* [EXERCISE]
Work out how many lines of the listing below include the string "will", and give that number alone.

- - -

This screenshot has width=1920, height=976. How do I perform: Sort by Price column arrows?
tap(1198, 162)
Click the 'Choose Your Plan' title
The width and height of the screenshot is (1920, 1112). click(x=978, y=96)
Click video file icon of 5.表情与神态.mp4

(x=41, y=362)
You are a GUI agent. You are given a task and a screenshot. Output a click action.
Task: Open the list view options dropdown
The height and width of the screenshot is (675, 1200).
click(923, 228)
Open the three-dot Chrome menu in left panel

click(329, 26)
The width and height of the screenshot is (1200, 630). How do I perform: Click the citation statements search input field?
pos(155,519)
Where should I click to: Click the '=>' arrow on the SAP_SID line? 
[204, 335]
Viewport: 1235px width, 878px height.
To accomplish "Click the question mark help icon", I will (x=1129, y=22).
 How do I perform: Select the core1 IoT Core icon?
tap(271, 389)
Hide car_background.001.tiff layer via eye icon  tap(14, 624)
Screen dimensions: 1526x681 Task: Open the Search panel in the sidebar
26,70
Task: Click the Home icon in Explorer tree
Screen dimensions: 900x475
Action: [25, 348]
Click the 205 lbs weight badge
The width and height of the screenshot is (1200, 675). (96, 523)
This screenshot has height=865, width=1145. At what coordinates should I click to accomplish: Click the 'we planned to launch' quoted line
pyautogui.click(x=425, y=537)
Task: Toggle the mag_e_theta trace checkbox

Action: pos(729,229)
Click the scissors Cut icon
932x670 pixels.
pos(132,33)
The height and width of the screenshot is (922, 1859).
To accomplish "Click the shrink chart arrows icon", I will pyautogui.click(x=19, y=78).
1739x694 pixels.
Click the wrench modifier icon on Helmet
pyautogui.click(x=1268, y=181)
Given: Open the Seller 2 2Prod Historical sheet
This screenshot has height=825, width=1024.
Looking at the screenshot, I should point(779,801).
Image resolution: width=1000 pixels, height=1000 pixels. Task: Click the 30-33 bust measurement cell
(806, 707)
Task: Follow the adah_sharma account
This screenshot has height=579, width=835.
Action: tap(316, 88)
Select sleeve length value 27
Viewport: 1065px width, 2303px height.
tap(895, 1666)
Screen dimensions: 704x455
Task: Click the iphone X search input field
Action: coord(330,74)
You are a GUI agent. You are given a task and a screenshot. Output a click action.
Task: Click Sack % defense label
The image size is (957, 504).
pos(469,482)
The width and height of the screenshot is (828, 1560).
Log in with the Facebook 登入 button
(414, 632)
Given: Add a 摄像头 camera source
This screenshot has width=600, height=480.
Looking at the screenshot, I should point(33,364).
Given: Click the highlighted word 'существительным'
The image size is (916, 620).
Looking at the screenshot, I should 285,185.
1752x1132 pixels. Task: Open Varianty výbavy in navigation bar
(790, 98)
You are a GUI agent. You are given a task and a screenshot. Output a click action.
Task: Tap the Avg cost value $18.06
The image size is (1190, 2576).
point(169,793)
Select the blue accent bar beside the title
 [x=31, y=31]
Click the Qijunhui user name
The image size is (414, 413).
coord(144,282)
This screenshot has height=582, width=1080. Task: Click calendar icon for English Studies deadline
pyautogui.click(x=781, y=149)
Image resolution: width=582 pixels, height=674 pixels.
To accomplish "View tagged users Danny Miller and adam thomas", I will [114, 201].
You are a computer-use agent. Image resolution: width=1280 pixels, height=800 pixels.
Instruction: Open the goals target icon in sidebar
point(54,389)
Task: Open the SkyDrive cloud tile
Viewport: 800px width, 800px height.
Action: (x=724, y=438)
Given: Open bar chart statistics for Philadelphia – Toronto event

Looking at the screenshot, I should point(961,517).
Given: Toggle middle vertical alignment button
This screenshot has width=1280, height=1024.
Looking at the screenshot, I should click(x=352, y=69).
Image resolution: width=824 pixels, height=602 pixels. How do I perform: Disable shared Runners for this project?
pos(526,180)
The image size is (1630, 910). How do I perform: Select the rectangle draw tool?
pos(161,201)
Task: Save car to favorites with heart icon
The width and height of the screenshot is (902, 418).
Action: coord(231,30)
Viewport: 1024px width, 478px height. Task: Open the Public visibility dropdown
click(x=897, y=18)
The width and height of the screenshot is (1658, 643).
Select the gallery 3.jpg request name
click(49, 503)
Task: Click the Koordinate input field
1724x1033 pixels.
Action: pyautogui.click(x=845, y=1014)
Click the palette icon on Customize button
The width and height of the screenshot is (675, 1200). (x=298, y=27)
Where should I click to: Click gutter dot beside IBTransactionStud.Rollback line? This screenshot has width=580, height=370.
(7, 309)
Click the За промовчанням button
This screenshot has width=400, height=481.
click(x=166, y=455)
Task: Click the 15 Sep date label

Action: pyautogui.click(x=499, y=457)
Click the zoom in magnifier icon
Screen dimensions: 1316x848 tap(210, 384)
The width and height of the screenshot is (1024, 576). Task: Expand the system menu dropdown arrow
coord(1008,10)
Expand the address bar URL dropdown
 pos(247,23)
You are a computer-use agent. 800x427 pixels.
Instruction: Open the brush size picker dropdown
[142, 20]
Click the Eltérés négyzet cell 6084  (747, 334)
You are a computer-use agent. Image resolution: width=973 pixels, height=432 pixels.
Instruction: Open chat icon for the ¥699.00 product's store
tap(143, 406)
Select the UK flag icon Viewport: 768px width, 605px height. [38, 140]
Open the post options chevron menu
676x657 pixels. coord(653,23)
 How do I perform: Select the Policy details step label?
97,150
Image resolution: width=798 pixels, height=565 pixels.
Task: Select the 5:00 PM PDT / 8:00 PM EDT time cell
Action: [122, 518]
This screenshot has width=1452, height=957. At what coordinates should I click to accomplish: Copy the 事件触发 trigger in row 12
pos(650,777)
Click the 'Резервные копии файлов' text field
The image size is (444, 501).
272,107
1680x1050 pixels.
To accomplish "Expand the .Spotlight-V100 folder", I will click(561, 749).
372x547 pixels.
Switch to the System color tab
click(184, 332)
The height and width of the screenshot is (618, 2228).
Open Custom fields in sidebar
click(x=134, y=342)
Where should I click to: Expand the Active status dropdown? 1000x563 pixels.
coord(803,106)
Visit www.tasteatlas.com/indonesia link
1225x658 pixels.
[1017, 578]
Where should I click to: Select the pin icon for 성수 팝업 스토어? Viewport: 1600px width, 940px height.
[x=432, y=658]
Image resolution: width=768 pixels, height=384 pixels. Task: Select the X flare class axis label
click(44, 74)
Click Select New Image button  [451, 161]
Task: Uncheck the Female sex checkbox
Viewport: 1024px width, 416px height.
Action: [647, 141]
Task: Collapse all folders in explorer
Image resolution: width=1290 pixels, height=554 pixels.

- - -

* [SOLUTION]
4